_Exercise objective_.
From the line containing "Instruction: Select 电子邮件 in the menu popup" through the end of the entries, please repeat every line exactly and nothing more; the pictures do not belong in the copy.

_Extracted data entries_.
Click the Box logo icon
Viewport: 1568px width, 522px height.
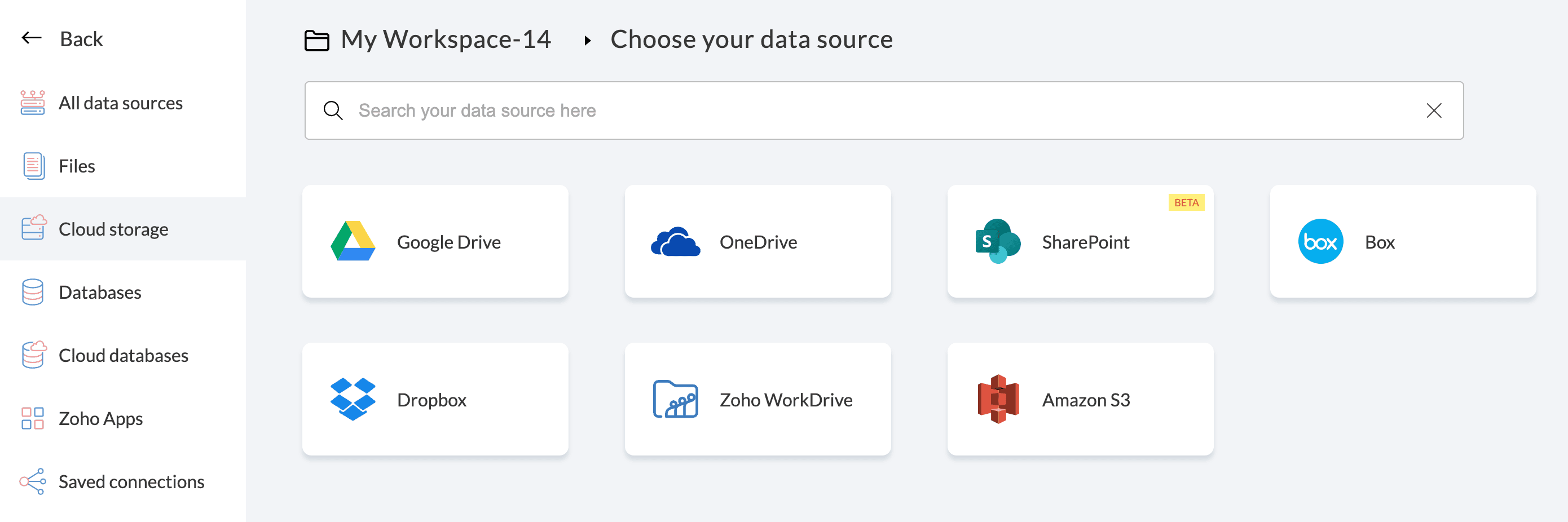pyautogui.click(x=1320, y=241)
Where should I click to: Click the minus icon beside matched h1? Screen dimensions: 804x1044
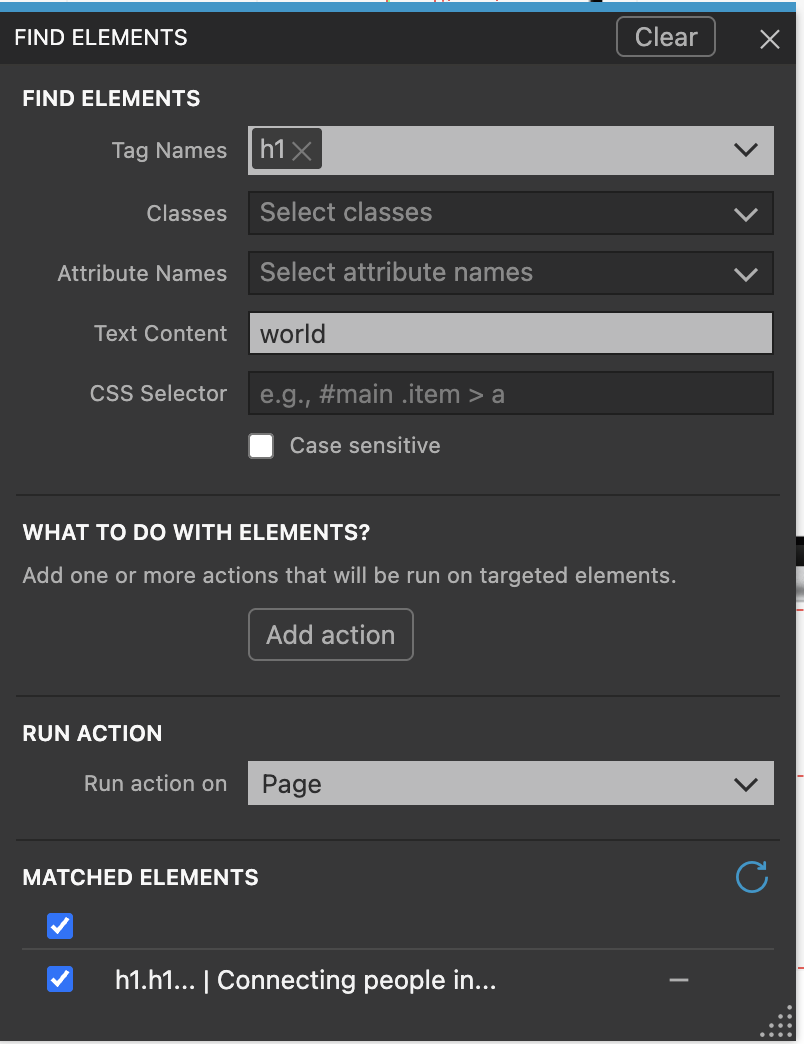tap(679, 980)
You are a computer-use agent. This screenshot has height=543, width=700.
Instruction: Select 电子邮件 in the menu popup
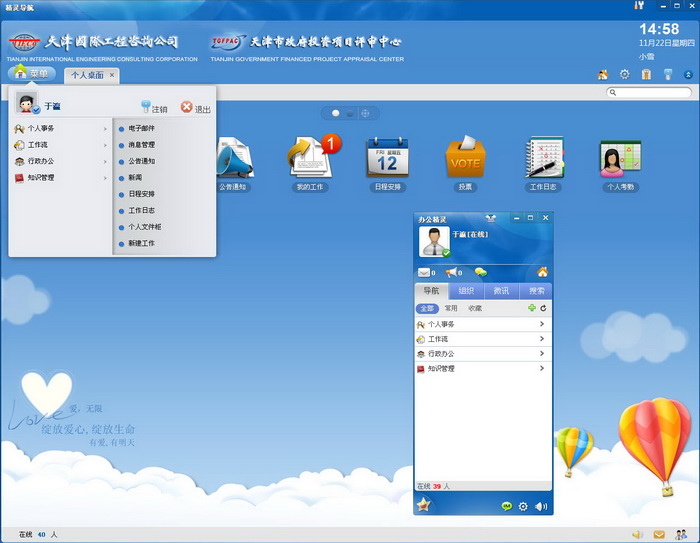point(141,129)
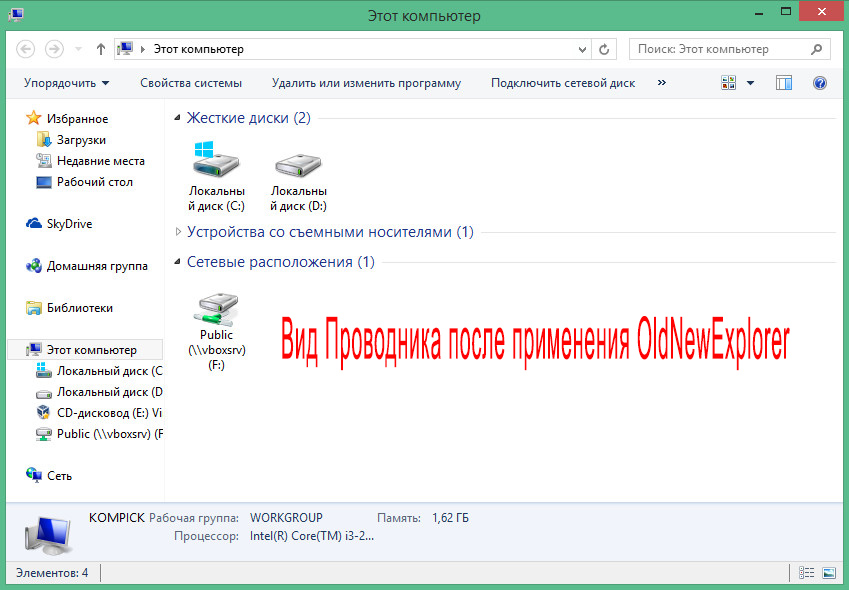Screen dimensions: 849x590
Task: Open the view options dropdown arrow
Action: [x=750, y=83]
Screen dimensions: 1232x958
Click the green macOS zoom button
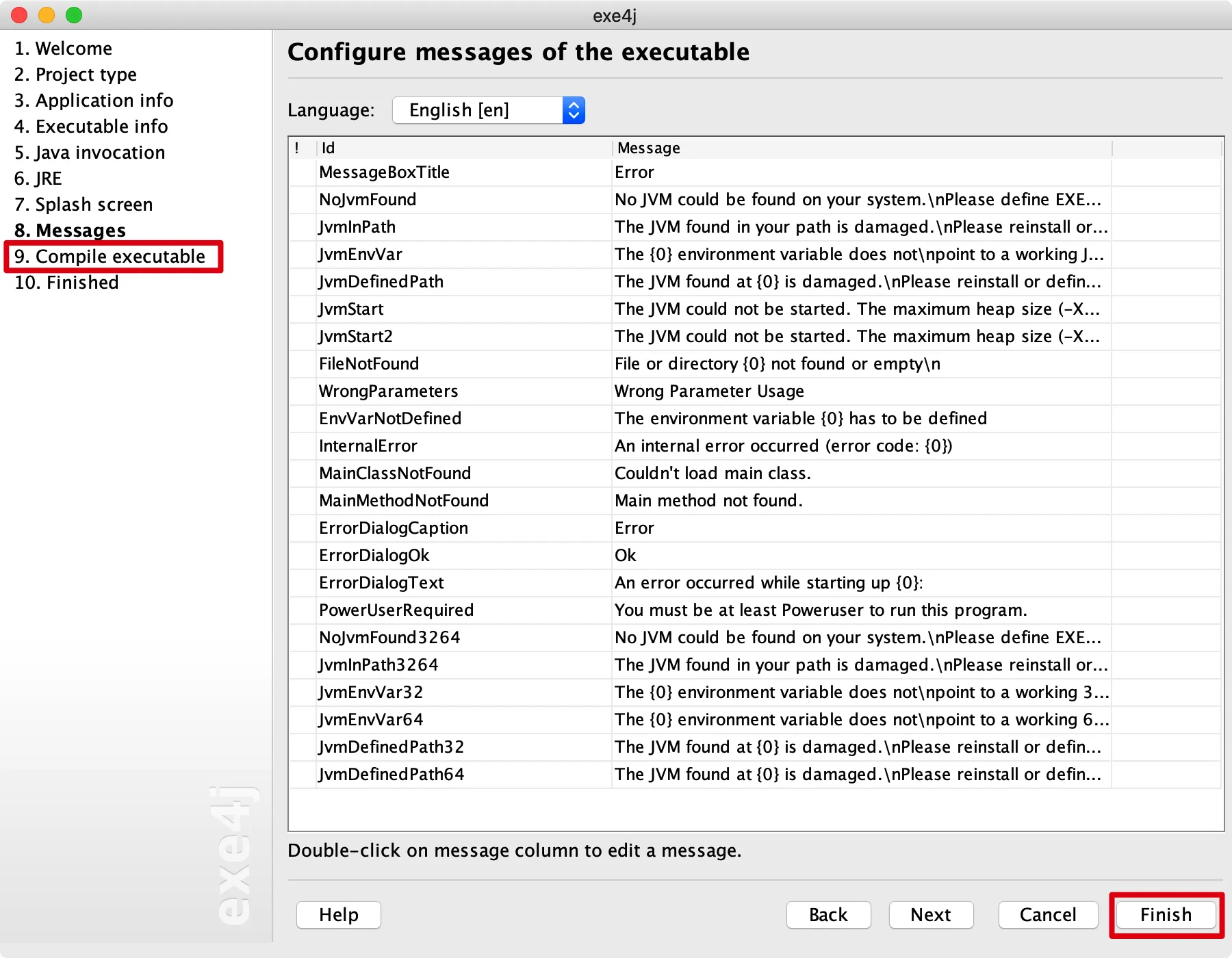(74, 15)
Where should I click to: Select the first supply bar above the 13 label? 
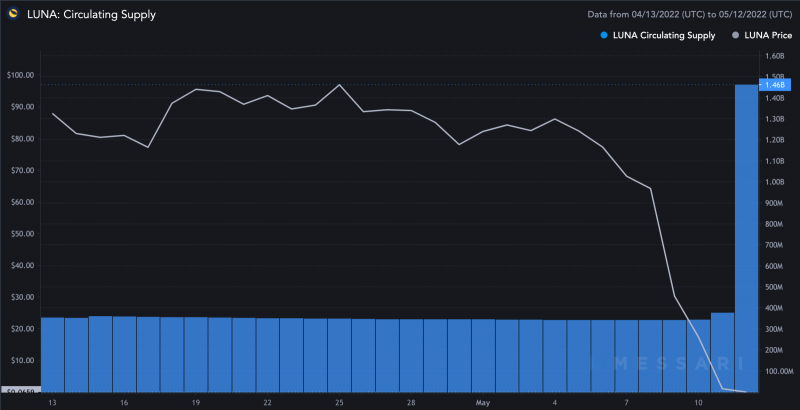tap(52, 354)
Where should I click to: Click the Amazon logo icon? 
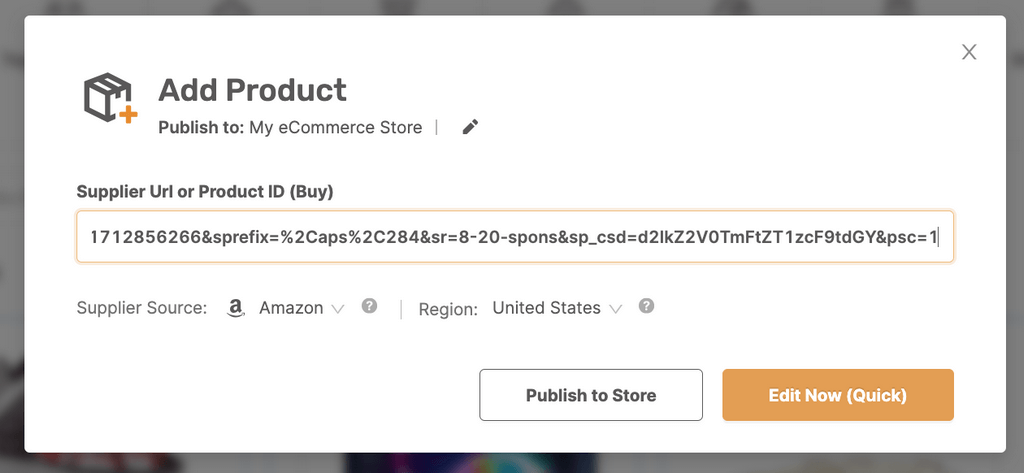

_Output for this exercise_.
Instruction: Select 电子邮件 in the menu popup
point(141,129)
Screen dimensions: 849x590
Task: Open the view options dropdown arrow
Action: [x=750, y=83]
Screen dimensions: 1232x958
Click the green macOS zoom button
(74, 15)
Where should I click to: Select the first supply bar above the 13 label? 
tap(52, 354)
Where should I click to: Click the Amazon logo icon? 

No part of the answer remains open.